Experimental lithographs
“Frederick Hammersley: To Paint without Thinking” puts on display 45 experimental lithographs made in 1949, a pivotal moment when Hammersley had reached an impasse with painting and turned to the exacting medium of stone lithography. He taught himself the complex lithography process, pulling prints on the weekends at Chouinard Art Institute in Los Angeles, where he was teaching. Numbering in the hundreds, these prints each measured 3- by 3-inches, and consisted of a 4-by-4 grid with 16 squares. That is when Hammersley seems to have settled on his lifelong pattern of using self-imposed rules to generate art.

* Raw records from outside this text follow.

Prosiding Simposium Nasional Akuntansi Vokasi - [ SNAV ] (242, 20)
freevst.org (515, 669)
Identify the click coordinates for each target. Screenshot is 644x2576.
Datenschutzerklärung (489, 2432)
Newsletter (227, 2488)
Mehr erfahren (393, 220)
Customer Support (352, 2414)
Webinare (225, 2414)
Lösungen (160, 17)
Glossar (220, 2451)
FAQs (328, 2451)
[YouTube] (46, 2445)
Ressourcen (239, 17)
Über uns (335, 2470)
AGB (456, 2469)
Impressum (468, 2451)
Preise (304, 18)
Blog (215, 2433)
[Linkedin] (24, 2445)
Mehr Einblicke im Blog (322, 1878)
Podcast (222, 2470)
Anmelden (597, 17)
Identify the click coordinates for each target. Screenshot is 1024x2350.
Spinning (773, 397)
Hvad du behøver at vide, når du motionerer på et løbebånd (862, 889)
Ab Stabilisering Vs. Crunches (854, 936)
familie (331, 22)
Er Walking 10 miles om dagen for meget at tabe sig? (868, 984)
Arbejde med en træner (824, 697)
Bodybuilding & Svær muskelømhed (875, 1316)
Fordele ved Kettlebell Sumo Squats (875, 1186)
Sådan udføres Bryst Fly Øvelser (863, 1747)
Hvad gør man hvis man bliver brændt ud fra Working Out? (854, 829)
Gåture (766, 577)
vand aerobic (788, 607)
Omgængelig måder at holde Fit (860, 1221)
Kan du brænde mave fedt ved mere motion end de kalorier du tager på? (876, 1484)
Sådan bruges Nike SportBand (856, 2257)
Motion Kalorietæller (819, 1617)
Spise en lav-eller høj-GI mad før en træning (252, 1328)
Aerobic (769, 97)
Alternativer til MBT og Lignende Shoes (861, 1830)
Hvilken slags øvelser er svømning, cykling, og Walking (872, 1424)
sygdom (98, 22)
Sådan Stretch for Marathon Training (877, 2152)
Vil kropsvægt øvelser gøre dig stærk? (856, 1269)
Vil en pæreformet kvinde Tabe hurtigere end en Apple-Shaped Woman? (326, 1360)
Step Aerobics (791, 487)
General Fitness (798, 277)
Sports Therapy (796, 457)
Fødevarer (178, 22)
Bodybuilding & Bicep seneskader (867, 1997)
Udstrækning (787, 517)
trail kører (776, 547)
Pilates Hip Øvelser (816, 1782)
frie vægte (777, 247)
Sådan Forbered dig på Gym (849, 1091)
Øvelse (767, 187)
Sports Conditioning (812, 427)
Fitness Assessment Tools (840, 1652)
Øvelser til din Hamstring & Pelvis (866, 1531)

“Hammersley said he wanted ‘to paint without thinking.’ By that he meant that he wanted to limit his options, and by using the grid method, he cut through the bewildering thicket of choices that confronts any artist staring at a blank canvas or sheet of paper figuring out what to do,” said Glisson. “Looking at the geometric paintings he produced from the 1950s through the 1990s, it’s clear Hammersley thrived within these self-imposed constraints.”

Computer drawings
In 1968, Hammersley took a break from painting and moved to Albuquerque, New Mexico. Shortly after arriving there, he learned Art1, a computer program written by University of New Mexico faculty and among the first programs designed for visual artists. Using punch cards, a then-state-of-the-art IBM 360/40 computer, and a tractor-fed 1403 IBM line printer, Hammersley made what he called “computer drawings.” Computers were still the province of arcane Cold War research and think tanks, yet Hammersley’s printouts were artistically conceptual and had witty titles. JELLY CENTERS, with its darkened series of ovals, references jelly-filled doughnuts. SLEEPING PILL IT’S NOT has no lozenge shaped pills; rather its pattern of dots form a slightly jarring optical illusion that wouldn’t put anyone to sleep.

Glisson believes that while the computer art interlude did not in any obvious way change how Hammersley’s geometric paintings looked, the ‘Painting Book’ entries became much more detailed. Glisson’s hunch is that the step-by-step recording of the paintings’ creation came out of mastering Art1’s complicated instructions for punching holes in data cards to generate shapes and patterns. “While Hammersley did not view the entries as recipes or instructions, I sometimes do,” said Glisson, “and I can’t help but think of them as having a resemblance to a computer program, which is a set of instructions.” Just as chess and checkers have rules but the rules don’t dictate how a game unfolds and ends, Hammersley’s rules and systems didn’t predetermine the outcome of his work. “For Hammersley, the concept of ‘painting without thinking’ was that grey area between pre-determination and pure chance where he felt unburdened enough to explore and invent,” said Glisson.